Lines from the line with "Cosmetics (498, 1628)" to the line with "LGBTQ+ (190, 1628)" in the entries below, and only those, must be output exactly, with both ends included.

--- START ---

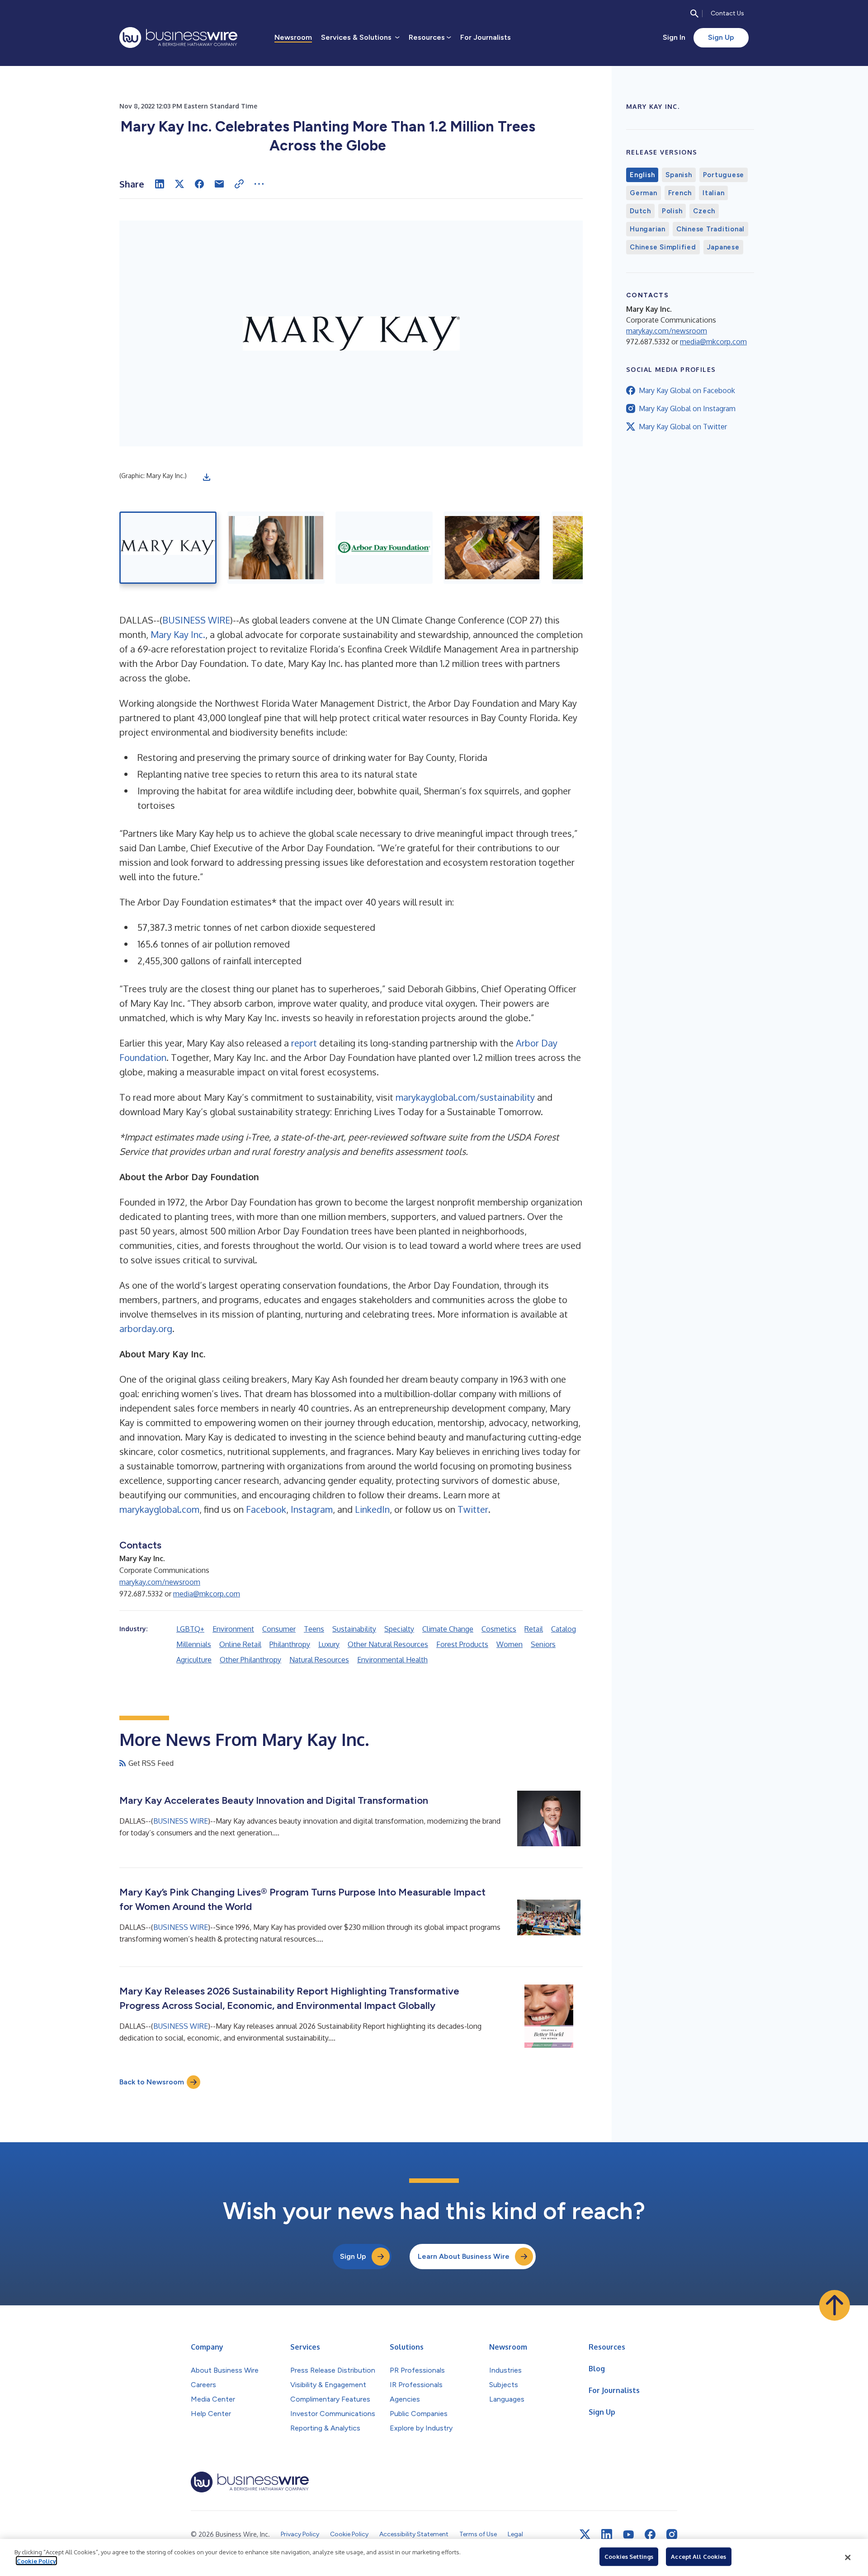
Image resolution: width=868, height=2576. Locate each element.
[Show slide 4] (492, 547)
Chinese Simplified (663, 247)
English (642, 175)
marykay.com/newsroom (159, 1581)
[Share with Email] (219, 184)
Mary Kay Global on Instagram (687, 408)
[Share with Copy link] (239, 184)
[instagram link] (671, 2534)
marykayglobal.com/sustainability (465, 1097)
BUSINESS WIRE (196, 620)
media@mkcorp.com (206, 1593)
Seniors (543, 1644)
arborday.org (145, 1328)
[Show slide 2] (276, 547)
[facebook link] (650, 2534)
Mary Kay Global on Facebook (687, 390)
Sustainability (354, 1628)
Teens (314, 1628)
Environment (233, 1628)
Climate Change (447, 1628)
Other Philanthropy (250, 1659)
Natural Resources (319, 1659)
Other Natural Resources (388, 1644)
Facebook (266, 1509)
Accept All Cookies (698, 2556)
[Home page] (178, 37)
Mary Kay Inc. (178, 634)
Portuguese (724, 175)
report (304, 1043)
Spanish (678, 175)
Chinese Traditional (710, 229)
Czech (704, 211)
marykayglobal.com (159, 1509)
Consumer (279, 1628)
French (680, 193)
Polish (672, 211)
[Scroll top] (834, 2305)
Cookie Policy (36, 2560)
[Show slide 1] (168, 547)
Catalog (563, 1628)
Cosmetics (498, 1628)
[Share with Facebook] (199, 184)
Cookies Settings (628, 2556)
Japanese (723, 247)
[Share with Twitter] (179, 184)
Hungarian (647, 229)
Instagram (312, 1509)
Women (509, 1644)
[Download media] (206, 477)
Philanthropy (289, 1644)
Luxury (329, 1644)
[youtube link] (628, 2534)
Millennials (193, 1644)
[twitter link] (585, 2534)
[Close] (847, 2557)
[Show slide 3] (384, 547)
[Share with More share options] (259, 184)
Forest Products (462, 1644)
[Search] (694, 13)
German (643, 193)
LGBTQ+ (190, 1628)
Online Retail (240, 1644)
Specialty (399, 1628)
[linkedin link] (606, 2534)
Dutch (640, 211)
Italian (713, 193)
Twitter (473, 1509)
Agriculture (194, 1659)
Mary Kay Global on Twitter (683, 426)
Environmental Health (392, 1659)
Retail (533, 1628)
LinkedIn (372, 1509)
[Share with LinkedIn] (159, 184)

--- END ---
--- START ---

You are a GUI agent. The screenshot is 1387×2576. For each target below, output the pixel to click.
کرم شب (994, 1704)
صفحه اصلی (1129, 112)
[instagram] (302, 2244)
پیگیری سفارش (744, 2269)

--- END ---

### Response to this task
Cosmetics (498, 1628)
[Share with Facebook] (199, 184)
Cookies Settings (628, 2556)
Japanese (723, 247)
[Share with Twitter] (179, 184)
Hungarian (647, 229)
Instagram (312, 1509)
Women (509, 1644)
[Download media] (206, 477)
Philanthropy (289, 1644)
Luxury (329, 1644)
[youtube link] (628, 2534)
Millennials (193, 1644)
[twitter link] (585, 2534)
[Close] (847, 2557)
[Show slide 3] (384, 547)
[Share with More share options] (259, 184)
Forest Products (462, 1644)
[Search] (694, 13)
German (643, 193)
LGBTQ+ (190, 1628)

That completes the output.